Q14. Which social media analytics do the C-suite find most valuable?
A14. The C-suite don’t really care about social media analytics so much, They care about how social media is helping drive the business metrics forward. That said, C-level folks are usually interesting in competitive benchmarking in social and positioning on key issues and topics that are important to the business. Anything pertaining to online reputation is also an area of interest for many.
Q15. How do you determine what are the correct things to measure?
A15. Measure what matters to the organization. Measurement is about performance against objectives so make sure your measurement program is aligned with business objectives. Don’t measurement ‘social media’, measure what you are trying to accomplish with social media.

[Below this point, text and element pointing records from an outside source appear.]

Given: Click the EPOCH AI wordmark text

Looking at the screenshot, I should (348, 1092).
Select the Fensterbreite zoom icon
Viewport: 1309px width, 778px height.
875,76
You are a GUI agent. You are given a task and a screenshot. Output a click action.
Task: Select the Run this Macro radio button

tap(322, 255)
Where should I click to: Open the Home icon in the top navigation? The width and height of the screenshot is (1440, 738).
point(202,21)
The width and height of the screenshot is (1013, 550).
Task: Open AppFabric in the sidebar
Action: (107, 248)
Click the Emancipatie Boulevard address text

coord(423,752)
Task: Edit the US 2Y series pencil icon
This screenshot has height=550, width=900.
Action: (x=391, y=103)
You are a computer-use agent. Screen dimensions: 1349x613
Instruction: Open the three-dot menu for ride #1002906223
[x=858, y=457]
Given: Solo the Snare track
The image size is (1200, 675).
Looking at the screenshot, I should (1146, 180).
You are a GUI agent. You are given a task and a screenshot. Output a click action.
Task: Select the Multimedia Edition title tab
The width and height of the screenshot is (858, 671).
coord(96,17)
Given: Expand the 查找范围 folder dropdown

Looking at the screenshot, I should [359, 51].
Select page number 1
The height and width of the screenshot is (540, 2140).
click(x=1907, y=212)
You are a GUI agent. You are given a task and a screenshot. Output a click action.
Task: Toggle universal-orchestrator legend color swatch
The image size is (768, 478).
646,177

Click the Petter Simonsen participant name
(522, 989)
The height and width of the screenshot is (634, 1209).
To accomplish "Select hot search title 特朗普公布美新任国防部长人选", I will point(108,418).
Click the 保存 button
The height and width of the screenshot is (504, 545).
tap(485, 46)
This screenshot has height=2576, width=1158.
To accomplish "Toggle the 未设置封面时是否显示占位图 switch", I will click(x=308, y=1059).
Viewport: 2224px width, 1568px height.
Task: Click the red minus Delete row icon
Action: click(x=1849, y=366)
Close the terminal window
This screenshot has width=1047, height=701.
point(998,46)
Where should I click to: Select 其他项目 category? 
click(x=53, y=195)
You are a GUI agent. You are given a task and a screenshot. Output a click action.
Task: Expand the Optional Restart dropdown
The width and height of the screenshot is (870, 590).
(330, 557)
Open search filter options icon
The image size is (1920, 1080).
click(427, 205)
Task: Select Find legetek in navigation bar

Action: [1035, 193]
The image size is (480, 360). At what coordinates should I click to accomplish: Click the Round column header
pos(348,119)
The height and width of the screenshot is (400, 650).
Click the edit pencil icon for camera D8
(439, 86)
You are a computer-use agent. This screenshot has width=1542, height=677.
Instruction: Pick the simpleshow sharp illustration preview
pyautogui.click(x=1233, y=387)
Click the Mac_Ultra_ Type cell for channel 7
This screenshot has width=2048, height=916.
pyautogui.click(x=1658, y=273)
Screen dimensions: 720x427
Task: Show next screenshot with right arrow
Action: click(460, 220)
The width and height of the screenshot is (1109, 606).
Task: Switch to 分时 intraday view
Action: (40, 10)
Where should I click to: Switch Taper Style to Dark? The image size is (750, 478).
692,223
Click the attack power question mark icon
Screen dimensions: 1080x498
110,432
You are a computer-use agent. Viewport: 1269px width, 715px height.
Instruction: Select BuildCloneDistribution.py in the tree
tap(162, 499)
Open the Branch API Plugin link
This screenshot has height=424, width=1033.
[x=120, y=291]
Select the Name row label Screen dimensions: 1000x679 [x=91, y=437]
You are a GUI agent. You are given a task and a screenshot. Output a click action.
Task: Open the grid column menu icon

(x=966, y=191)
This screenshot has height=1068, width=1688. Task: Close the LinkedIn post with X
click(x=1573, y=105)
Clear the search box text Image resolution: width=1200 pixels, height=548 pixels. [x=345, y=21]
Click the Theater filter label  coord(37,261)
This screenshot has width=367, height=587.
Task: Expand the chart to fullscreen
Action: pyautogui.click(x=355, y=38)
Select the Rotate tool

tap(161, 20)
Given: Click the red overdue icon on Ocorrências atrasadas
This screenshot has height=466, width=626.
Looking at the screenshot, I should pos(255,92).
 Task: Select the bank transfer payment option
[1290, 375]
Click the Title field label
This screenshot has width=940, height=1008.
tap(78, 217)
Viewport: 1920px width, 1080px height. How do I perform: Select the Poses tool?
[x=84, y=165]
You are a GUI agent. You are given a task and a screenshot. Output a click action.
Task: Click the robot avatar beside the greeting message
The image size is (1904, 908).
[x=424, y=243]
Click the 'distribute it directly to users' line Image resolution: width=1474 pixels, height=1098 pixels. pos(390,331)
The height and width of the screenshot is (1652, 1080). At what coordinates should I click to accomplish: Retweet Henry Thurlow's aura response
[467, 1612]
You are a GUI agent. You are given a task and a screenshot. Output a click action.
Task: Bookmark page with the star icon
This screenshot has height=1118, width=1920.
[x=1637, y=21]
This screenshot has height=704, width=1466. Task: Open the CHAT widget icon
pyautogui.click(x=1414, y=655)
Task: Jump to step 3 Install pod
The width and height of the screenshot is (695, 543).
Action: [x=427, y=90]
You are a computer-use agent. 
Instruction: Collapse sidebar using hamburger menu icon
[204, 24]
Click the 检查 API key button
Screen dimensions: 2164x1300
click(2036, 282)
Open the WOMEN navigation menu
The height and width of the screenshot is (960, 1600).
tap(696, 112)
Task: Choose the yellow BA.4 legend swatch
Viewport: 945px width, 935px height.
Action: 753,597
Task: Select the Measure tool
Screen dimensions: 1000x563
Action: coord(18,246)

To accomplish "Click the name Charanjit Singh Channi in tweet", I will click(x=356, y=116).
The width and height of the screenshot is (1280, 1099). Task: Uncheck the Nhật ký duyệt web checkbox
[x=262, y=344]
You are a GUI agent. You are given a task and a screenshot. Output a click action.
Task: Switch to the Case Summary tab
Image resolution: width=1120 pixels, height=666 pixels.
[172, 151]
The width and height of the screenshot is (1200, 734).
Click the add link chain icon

Q16. How can someone who is interested in the movement toward standard metrics get involved helping to move the PR industry forward? In other words, how can someone get involved in the debate?
A16. I would suggest interacting directly on the smmstandards.org website. Volunteer to help. Leave suggestions. You could also get involved through one of the PR associations – IPR, PRSA or CoPRF.
Q17. What software would you recommend be used by PR firms to most cost effectively measure social media efforts for clients?
A17. A good social listening platform, Google Analytics, Facebook Insights and the other packages offered by the channels, and good old Excel. Beyond that it really depends on the nature of the social media effort.
Q18. I think a lot of the issue with measurement is confidence in the measurer (i.e., your source). Whenever you cross-reference measurements (e.g. what Google analytics says vs. what your web marketing automation says like HubSpot), you can get wildly different answers. That has stopped me from putting too much faith in my metrics process. Thoughts?
A18. I might separate the issue of the measurer from the sources of data – really two different issues. Regarding sources of data, this is a true issue in that different databases yield different estimates for things like audience size. Compete versus ComScore is a notorious example. However, I don’t think this is a reason to not measure. It simply means we must state assumptions and sources and be consistent over time in using comparable sources. I believe that standard metrics will eventually lead to sanctioned sources for audience data like Arbitron (now Nielsen Audio) for radio or Nielsen for TV.
Q19. Let’s say a social media post leads someone to a landing page, but they do not take immediate action. But they come back the next week and complete the conversion funnel. How do you credit the original social media post…is this a matter of tracking cookies for x number of days? What is practical?
A19. Yep, most people count the first click and then track for a period of time depending on the type of product. It gets even more complicated if you try to suggest there should also be credit given to what happened before the first social media click – for example, money invested in building the brand. Value attribution is an inexact science for sure, with lots of assumptions and compromises.
Q20. What are best ways to measure target audience reach and engagement rather than wide general reach?
A20. Thanks for asking this. The best way to measure is to clearly define your target. If the target is Females 18 – 34, then you should only take credit for reach and engagement of this specific audience only. Given that most tools rely on voluntary bio data, the information is inconsistent and difficult to come by.